ЗАДАНИЕ 1> Перепишите без изменений фрагмент отрывка о Кафке, начиная со слов «За дверью послышались» и заканчивая словами «него? Мопассан? Ренуар?».
ЗАДАНИЕ 2> Какие обои в комнате, по словам отрывка о Кафке?
ЗАДАНИЕ 3> Продолжите отрывок о Кафке, начав сразу после его последнего предложения.

ОТРЫВОК>
——

За дверью послышались чьи-то ослепшие и торопливые шаги.
Остановились, покружились на месте, прошептали что-то невнятное, грубое, и скрылись.Я вздохнул, улыбнулся... открыл глаза - до боли знакомый пейзаж подполья Кафки.
Но выходить не хотелось: вдруг "он", ещё там, за дверью?
Мысленно приготовился переночевать у Кафки... готовился к мрачной и душной беседе.
Но к моему удивлению, Кафка встал из-за столика, включил свет, и со стены мне улыбнулся портрет подростка Достоевского.
Вообще, удивительно уютной оказалась комната: обои зеленоватые, с сиренью.
Цветы у окна. За окном - спелой синевой волнуется море, корабль стоит у причала, чайки летают...Это точно - Кафка? Кто здесь жил до него? Мопассан? Ренуар?
Похоже на свечеревшие, закатно-осенние краски Мунка, в которых... кто-то включил свет.
Правда, какой-то ангел-шалопай потом всё же подбил камушком лунный фонарь, но свет почему-то остался, и ангел недоумевающе почесал крылом затылок.
Какие набоковские страсти уже в самом начале у достоевского подростка... точнее, подростка Кафки!Итак, совсем ещё мальчика соблазнила, совратила и, фактически изнасиловала 35-летняя "Гумбертша", служанка, забеременев от него, к ужасу родителей и потерпевшего.
Не ожидал встретить такое у Кафки... ожидал клаустрофобических, ослепших касаний несущегося по лабиринтам ночи, сердца... и вдруг - секс, трагедия поруганного детства, до боли знакомая, детства, замурованного заживо под живой и жаркой плотью, покрывшей сердце: нечем дышать... сердце, плоть, облитые чужой плотью, как оплывшая свеча, утопает в складках сиреневых материи, душного и пёстрого вещества постели.Кажется, что тонут два существа, душа и тело; тонут в материи, жаркой тьме.

——

ИСХОДНЫЕ ДАННЫЕ>
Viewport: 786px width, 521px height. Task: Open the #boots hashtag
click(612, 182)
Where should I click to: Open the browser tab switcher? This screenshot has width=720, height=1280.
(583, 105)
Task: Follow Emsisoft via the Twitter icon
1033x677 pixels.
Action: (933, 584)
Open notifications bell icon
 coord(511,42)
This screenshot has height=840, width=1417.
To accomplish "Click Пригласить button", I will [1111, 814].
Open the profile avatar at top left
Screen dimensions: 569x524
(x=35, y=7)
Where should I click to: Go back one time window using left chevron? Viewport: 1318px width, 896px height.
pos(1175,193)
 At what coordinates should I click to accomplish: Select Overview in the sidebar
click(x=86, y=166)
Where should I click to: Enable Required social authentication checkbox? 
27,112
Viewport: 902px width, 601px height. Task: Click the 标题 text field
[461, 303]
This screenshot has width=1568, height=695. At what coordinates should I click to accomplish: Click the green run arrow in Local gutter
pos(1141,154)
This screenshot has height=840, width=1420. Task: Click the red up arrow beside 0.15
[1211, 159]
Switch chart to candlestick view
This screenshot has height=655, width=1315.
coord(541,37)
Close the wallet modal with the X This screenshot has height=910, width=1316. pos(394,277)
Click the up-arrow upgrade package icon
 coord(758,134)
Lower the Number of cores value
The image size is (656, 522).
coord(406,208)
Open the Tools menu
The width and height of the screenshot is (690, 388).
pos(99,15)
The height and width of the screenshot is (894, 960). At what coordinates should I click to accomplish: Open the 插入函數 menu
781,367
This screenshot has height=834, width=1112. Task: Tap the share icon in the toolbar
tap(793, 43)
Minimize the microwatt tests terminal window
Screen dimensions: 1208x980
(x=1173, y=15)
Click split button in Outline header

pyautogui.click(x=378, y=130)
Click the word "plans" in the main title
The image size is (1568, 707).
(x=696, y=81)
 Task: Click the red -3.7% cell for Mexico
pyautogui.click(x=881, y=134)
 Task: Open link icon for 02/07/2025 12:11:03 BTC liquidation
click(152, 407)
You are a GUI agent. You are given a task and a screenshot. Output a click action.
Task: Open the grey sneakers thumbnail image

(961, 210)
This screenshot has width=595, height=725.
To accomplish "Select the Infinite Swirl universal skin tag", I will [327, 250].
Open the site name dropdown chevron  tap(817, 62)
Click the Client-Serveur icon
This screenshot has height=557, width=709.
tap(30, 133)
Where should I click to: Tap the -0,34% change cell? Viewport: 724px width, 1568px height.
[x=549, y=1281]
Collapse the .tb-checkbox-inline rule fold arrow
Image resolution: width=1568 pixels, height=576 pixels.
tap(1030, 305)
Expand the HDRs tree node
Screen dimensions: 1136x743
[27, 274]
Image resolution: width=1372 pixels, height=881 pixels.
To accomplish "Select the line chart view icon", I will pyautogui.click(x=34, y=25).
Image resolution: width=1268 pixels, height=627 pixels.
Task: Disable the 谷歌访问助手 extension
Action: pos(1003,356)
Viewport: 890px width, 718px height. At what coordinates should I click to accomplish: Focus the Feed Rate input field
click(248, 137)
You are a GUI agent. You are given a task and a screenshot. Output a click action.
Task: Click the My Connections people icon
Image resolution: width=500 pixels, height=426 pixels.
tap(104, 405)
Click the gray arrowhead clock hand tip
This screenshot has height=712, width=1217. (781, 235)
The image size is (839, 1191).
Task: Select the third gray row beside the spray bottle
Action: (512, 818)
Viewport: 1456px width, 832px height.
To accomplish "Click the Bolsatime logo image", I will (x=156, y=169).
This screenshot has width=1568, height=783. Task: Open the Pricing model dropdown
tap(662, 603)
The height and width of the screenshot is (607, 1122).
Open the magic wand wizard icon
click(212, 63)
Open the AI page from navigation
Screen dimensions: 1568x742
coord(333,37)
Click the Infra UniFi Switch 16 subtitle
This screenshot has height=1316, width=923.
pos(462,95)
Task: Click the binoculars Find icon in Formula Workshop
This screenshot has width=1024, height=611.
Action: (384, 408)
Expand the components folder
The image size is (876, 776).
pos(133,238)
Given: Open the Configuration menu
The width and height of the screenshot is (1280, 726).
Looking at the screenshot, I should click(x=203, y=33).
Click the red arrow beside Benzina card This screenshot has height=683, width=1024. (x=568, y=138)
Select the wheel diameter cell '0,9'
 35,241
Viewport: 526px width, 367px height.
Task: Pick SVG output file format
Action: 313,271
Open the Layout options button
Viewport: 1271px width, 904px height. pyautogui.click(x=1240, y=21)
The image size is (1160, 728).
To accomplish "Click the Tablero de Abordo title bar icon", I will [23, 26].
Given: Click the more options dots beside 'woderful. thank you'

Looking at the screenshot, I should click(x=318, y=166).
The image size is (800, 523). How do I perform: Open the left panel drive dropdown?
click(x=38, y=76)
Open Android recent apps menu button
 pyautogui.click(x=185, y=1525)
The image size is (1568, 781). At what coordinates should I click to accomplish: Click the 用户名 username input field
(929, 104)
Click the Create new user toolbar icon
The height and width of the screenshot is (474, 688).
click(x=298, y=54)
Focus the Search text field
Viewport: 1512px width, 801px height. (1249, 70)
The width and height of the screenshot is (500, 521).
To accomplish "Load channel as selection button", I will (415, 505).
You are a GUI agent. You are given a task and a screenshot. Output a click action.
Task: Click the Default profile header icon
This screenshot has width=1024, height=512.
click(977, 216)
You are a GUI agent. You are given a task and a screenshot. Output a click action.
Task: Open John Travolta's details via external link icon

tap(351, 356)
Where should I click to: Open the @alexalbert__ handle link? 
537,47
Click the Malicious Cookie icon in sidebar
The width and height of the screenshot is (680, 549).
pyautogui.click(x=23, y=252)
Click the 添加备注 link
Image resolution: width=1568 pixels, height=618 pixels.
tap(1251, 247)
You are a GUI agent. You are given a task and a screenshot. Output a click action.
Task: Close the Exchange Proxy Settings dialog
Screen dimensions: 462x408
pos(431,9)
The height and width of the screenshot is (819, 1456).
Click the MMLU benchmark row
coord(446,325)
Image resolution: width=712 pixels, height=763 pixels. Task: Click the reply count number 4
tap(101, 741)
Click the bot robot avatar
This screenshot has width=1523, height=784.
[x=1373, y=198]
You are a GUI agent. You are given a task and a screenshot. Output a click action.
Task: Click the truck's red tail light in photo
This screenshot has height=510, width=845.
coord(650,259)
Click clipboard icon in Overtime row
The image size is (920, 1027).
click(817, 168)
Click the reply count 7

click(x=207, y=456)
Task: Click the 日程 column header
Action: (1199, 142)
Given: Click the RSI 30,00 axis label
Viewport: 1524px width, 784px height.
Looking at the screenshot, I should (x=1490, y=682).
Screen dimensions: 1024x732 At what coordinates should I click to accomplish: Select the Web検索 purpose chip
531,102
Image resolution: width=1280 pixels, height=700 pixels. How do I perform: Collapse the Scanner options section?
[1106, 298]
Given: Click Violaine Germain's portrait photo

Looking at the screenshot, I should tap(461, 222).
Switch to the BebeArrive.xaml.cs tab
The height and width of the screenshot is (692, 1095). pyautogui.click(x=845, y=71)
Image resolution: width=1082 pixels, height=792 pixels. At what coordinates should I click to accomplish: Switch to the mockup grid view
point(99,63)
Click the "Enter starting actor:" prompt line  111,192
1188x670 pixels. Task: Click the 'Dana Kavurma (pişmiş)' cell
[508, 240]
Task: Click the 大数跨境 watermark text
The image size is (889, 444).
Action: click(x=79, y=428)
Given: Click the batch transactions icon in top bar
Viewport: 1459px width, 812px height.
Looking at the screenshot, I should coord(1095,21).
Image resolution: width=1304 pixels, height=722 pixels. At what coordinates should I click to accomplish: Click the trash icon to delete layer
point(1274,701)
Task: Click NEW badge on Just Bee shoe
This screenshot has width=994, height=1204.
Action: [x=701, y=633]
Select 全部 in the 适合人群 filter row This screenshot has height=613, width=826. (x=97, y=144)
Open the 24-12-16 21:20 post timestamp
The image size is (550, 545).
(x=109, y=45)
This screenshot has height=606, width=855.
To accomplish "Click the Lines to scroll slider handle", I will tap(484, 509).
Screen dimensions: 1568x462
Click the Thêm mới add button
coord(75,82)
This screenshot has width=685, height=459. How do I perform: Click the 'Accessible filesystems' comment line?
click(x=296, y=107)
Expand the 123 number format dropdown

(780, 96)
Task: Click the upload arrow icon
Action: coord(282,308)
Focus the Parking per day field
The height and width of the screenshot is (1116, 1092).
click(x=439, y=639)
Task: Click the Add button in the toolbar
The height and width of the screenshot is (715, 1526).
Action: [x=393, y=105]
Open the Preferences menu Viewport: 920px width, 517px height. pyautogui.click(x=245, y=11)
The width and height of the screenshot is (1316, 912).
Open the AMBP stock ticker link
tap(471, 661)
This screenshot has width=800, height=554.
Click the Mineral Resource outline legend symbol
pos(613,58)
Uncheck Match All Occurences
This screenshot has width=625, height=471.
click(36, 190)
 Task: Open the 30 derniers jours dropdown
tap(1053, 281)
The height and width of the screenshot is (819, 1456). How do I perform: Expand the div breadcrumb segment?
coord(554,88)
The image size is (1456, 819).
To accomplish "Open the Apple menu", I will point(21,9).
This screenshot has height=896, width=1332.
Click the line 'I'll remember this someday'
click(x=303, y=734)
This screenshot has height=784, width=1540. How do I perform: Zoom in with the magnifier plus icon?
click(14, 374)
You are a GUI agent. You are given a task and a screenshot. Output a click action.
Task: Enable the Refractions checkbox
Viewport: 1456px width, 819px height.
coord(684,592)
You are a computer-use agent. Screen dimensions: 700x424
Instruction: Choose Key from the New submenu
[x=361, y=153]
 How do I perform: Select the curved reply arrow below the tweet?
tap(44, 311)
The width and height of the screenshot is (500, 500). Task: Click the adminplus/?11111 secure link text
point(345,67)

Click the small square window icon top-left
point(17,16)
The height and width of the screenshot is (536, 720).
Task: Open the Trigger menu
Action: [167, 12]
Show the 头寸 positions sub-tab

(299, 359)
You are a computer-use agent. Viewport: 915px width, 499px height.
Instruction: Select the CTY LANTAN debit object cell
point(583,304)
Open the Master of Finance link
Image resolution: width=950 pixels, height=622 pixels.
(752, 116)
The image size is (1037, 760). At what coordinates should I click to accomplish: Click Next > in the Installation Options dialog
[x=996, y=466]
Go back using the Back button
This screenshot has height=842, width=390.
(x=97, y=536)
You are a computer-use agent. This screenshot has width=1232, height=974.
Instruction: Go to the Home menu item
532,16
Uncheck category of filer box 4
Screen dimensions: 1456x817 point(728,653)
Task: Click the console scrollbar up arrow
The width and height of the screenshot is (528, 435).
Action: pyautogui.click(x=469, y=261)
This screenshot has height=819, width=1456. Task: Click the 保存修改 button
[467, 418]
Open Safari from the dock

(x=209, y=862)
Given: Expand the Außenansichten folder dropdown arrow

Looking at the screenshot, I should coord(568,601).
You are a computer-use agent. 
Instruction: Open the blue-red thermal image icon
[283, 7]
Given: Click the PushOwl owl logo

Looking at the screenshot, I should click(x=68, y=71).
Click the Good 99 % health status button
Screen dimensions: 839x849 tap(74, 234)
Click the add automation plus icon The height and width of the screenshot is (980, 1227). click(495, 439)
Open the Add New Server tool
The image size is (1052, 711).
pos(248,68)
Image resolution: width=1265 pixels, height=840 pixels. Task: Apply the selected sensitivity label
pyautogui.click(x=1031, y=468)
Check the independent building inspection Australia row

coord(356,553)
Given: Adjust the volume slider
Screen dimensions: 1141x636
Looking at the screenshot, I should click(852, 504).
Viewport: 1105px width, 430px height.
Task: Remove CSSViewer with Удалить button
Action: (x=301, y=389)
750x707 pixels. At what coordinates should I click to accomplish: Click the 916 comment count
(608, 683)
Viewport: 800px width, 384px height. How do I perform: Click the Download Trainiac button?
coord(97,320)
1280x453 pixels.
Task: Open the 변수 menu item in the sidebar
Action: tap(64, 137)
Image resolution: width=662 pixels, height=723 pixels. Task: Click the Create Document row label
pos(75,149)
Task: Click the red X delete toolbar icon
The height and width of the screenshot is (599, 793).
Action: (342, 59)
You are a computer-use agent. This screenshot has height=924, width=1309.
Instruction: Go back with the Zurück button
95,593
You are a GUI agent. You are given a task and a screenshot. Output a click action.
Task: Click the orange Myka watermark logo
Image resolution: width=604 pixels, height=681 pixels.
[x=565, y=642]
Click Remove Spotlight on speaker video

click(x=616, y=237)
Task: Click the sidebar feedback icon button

——

РЕЗУЛЬТАТ 1>
За дверью послышались чьи-то ослепшие и торопливые шаги.
Остановились, покружились на месте, прошептали что-то невнятное, грубое, и скрылись.Я вздохнул, улыбнулся... открыл глаза - до боли знакомый пейзаж подполья Кафки.
Но выходить не хотелось: вдруг "он", ещё там, за дверью?
Мысленно приготовился переночевать у Кафки... готовился к мрачной и душной беседе.
Но к моему удивлению, Кафка встал из-за столика, включил свет, и со стены мне улыбнулся портрет подростка Достоевского.
Вообще, удивительно уютной оказалась комната: обои зеленоватые, с сиренью.
Цветы у окна. За окном - спелой синевой волнуется море, корабль стоит у причала, чайки летают...Это точно - Кафка? Кто здесь жил до него? Мопассан? Ренуар?

РЕЗУЛЬТАТ 2> Зеленоватые, с сиренью.

РЕЗУЛЬТАТ 3>
Вот, сердце, словно жаркие губы души, показалось на поверхности... алый глоточек тишины и ночи... и всё, тьма сомкнулась на устах, плоть сомкнула губы, затрепетавшие бессильно пленным мотыльком в тёплом янтаре чужой, оплывающей плоти по коре вечера ( почти рембрандтовое чувство и свечение оплывающей свечой плоти у Кафки! экзистенциальное обилие плоти!!)Одна плоть, вбирает в себя другую, поглощает её... двое становятся одним целым на жаркий миг: это превращение, превращение мальчика... в кого? В мужчину? Нет. Кажется, что Кафка описывает вовсе не секс, а какой-то апокриф рождения существования, ангела, с размётанными за спиной заострёнными и смятыми крыльями белой простыни.
Жил себе ангел, порхал непосредственностью детских впечатлений по лугам, и добрым книгам... и вдруг, это размётанное, белое, чистое счастье, эту вьюгу крыльев за спиной - ловят в раскрытую и жадную, жаркую ловушку человеческого тела, женскую ладошку... и ангел рождается, утрачивает звёзды, луга цветущие...Не совсем понятно, что Кафка описал: мытарства смерти, рождения, или секс?
В каком аду осеннем он взял эти универсальные краски, описывая это, равно подходящее ко всему, что он описал?
Тут какой-то абсурд, ошибка... ты тонешь, захлёбываешься чужой бледной плотью, как пеной закипающей в бурю на море. Твою плоть вбирают в себя, похищают тебя у себя... лёгкая боль и блаженство, и слёзы на глазах, на ладонях... словно и ладони почему-то плачут.
Ты вроде бы спасён... но тень тебя, что-то сокровенное и глубинное в тебе, почему-то продолжает падать в чужую и так мучительно похожую на тебя - плоть, словно в бездну, над которой ты наклонился: это жизнь.Твоя плоть-ребёнок, продолжает падать в плоть и теплоту существования другого человека, без твоего согласия, и ты чувствуешь ослепший, тёмный шум этого густого падения, похищающего у тебя, твою плоть, существование: ребёнок в чреве женщины, как капля тёплого янтаря с заключённым в нём ангелом мотылька.
Эта капля прозрачно дрожит на кончике веточки, отражая матово мир, тебя и облачное небо, смятое, как лист простыни: капля вот-вот сорвётся, сорвёшься и ты...Нет, не просто так ангел подбил фонарь луны.
Не просто так родители разгневались на мальчика, жертву насилия... не столько даже женщины, сколько, жизни, этой кроткой и вечной служанки, томящейся по чистой и юной любви, отправив его в наказание в Америку на корабле - в новый свет.
Почему-то, Кафка умолчал о самом главном: на самом деле, несчастный мальчик, не выдержав насилия и стыда, укоров родителей... просто покончил с собой, повесившись у стены с зелёными обоями с тополями и кроткой сиренью, прильнув к ней щекою в слезах, как в детстве.В его свечеревшем сознании, текли обрывки странных мыслей из прочитанных им книг, переживаний, надежд.
Мысли о крылатом корабле, воздушном, синем океане неба, Америке, Дэвиде Копперфильде Диккенса...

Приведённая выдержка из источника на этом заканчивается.